C. LES CARACTÉRISTIQUES DES PERSONNES RETENUES
1. La sélection des étrangers à l'entrée des lieux de rétention
Au coeur de l'efficacité du dispositif de rétention, mesuré en particulier par le taux de reconduite des retenus, figure la sélection des étrangers à l'entrée des lieux de rétention. Celle-ci résulte des choix des préfets, non seulement au stade de la décision de mise en rétention, mais aussi au stade antérieur des actions de contrôle et d'interpellation. A ces deux stades, les choix opérés influent directement sur le taux de reconduite des personnes retenues.
§ L'orientation des actions de contrôle et d'interpellation est en principe fixée par le procureur de la République, mais les services de police et de gendarmerie sont eux-mêmes guidés par les objectifs chiffrés qui leur sont assignés en la matière. Quant au préfet, son pouvoir est important puisqu'il a autorité sur ces services concourant à la sécurité publique ; lui-même et ses collaborateurs les réunissent régulièrement. Pour atteindre les objectifs chiffrés de reconduite, le préfet a tout intérêt à orienter les actions de contrôle sur des cibles d'étrangers en situation présumée irrégulière dont l'interpellation, le cas échéant, pourra être suivie d'une reconduite.
C'est le cas par exemple à Bastia , où la politique d'interpellation semble très étroitement liée aux objectifs fixés de reconduite : le nombre de personnes interpellées et non mis en rétention est ainsi réduit ; par exemple, en 2008, pour 522 personnes interpellées, 413 ont été mises en rétention. Ce même ciblage se constate dans les départements où les places de rétention sont limitées, que ce soit en CRA ou en LRA.
Or les personnes les plus susceptibles d'être reconduites sont notamment celles dont l'identité et le lieu d'habitation sont connus, par exemple celles qui résident en France depuis longtemps, seules ou avec leurs familles, et y travaillent. Un ciblage sur les personnes les plus susceptibles d'être reconduites permet d'éviter que nombre d'interpellations, puis de mises en rétention aboutisse finalement à un échec de la reconduite.
§ Une sélection s'opère en outre à l'entrée dans les CRA. Bien qu'en principe ils n'y soient pas autorisés, la plupart des préfectures et des CRA visités reconnaissent que, dans la sélection à l'entrée, la préférence est le plus souvent donnée aux étrangers présentant le moins de risque de ne pouvoir être reconduits (détention de documents de voyage, appartenance à des nationalités dont les ressortissants sont volontiers reconnus par les autorités consulaires, célibat). Avec une telle sélection, les indicateurs de performance et les objectifs chiffrés (réduction de la durée moyenne de rétention, amélioration du taux de réussite) sont plus sûrement atteints.
Pour les étrangers qui présentent davantage de risques de ne pouvoir être reconduits, des APRF sans maintien ou des assignations à résidence sont décidées.

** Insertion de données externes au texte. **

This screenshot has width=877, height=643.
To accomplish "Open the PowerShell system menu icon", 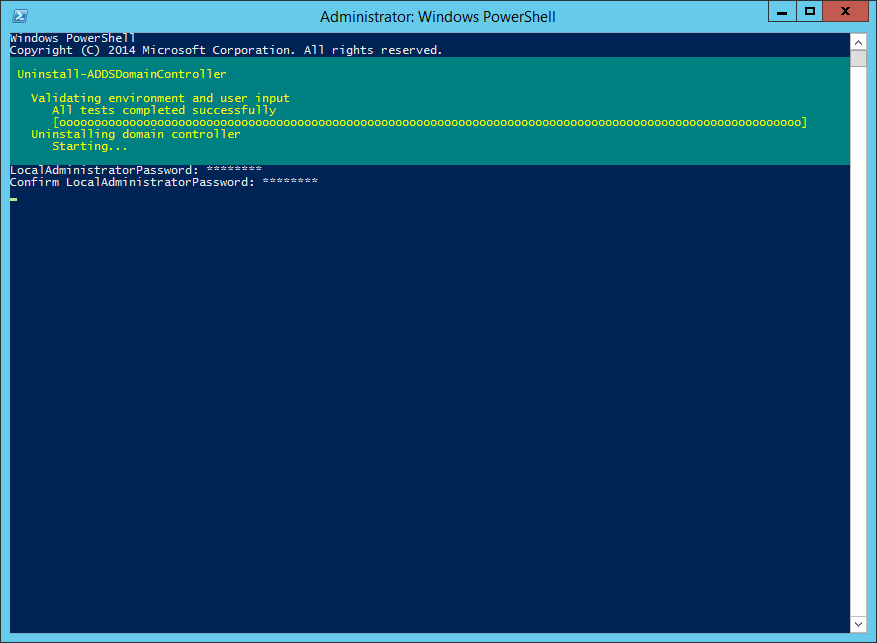I will [19, 16].
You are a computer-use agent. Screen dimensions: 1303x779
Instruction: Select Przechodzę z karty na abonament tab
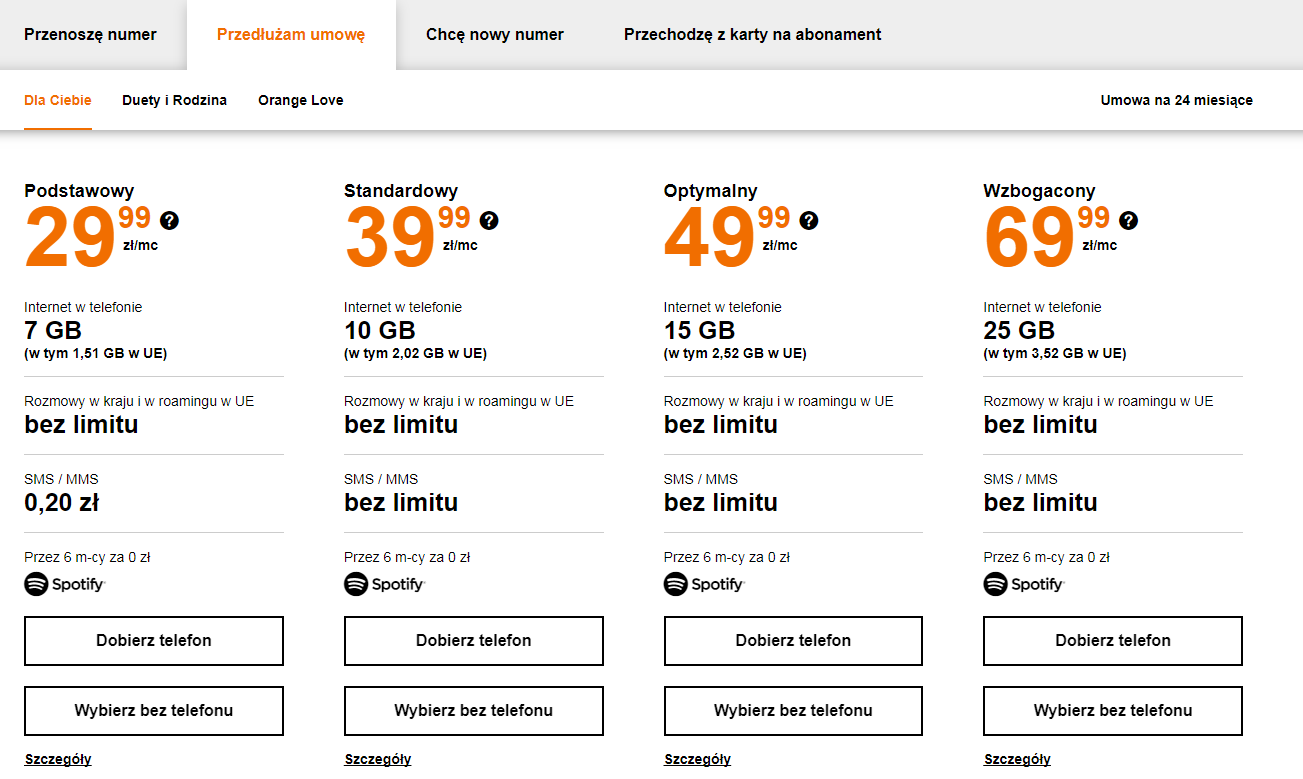click(x=753, y=35)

Il s'agit en particulier de ceux ne détenant pas de documents de voyage et n'appartenant pas à des nationalités dont les ressortissants sont reconnus par les autorités consulaires.
§ Cette succession de choix plus ou moins tacites tout au long du processus de l'éloignement appelle plusieurs remarques :
- il est humainement contestable et budgétairement inefficace de placer une ou plusieurs fois des étrangers en rétention en sachant pertinemment qu'il n'y a aucune chance de les reconduire ; il conviendrait donc que les préfets responsables des CRA soient sensibilisés à l'évolution du taux de reconduite des retenus ;
- pour autant, il ne faudrait pas que la sélection des étrangers retenus aboutisse à renoncer à l'éloignement des ressortissants de certains Etats au motif qu'il est très difficile d'obtenir des laissez-passer consulaire ;
- afin de concilier, pour une bonne gestion des lieux de rétention, le traitement équitable des personnes et la réalisation des objectifs de reconduite, il importe à la fois d'éviter des rétentions inutiles, mais aussi de trouver des solutions pour les étrangers de facto non reconductibles de manière forcée, avec par exemple la généralisation d'assignations à résidence mieux contrôlées et le renforcement des aides au départ volontaire.